Oum Dara composed music in the ‘60s for singers like Sinn Sisamouth and Ros Serey Sothea, who disappeared or were killed after the new regime outlawed any music that was not nationalistic. Furthermore, Pol Pot for the most part killed anyone who wasn’t a peasant, so his one-to-three million victims included many of the nation’s best-loved musicians. Oum escaped with just deportation, avoiding harsher punishment by keeping his talents a secret. He took shelter in a refugee camp in Ampil, near the Thai border, where he formed the Banteay Ampil Band.

Also known as the Band of the Khmer People’s National Liberation Front, the group went to Singapore to record their only album, distributed in vinyl and cassette editions like musical samizdat. While its music at times recalls the doomed artists on the Don’t Think I’ve Forgotten soundtrack, it’s an even more somber affair.

Oum, who played violin and keyboards, conducted members of the band, which included two female singers, three male singers, bass, two guitars, violin and drums. Song arrangements echoed music from an era that had been largely destroyed, and Oum and his group preserved its memory and inspired the resistance.

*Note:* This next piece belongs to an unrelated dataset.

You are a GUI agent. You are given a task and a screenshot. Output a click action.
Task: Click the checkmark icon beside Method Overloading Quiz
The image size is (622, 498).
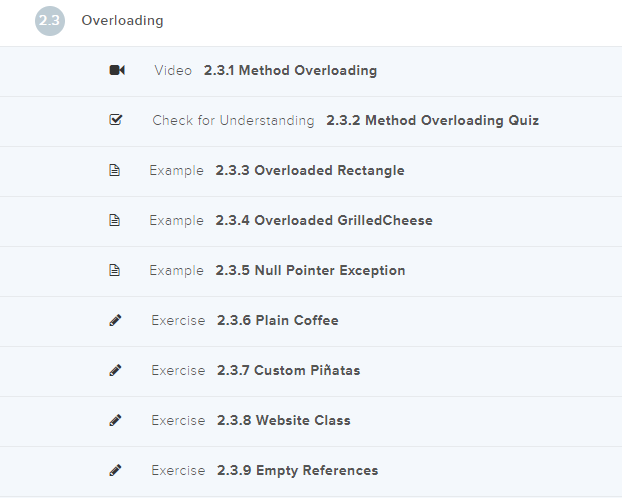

Even with the rock instrumentation, ballads dominate. “My Last Words” opens with a sorrowful vocal from female singer Khoy Sarim. “Please Take Care of My Mother,” led by male vocalist Meas Sopha, is a moody rocker with a biting one-note guitar line. The aching violin that opens “Tuol Tneung (The Hillock of the Vine),” a duet with Khoy and Meas, is a Cambodian blues that evokes the pain of genocide. “Please Avenge My Blood, Darling” is in a similar vein, the intense violin timbre accompanying Meas on another soulful lament.

Somewhat more upbeat, at least musically, is “Don’t Forget Khmer Blood,” a duet led by Nhep Davy and Khuon Khemarin that has a wistful melody and rock guitar fills. Melodic, reverbed surf-like guitar opens “Destroy the Communist Viet!,” another duet by Nhep and Khuon, and “Look at the Sky.” “Follow the Front” is appropriately martial, with a marching beat, and it puts the cheesy organ of the ballad “I’m Waiting for You” in a startling context of pre-Beatles pop appropriated for propaganda.

The album ends with its most rocking number, “The Vietnamese Have Invaded Our Country,” led by Khoy with a fuzztone guitar intro and a male chorus that almost affects a rockabilly hiccup. Perhaps it’s a function of Western music not reaching Cambodian ears, but it’s curious that this resistance music of the early ‘80s is in such stark contrast to the angry political punk that came out of the West in the ‘70s and ‘80s; The Dead Kennedys did not appropriate local musical styles for “Holiday in Cambodia.” Cambodian Liberation Songs documents the gentle music of a people struggling to recover from genocide. It’s sobering to hear pop music forms that seem so benign to Western ears used to tell the story of a national tragedy.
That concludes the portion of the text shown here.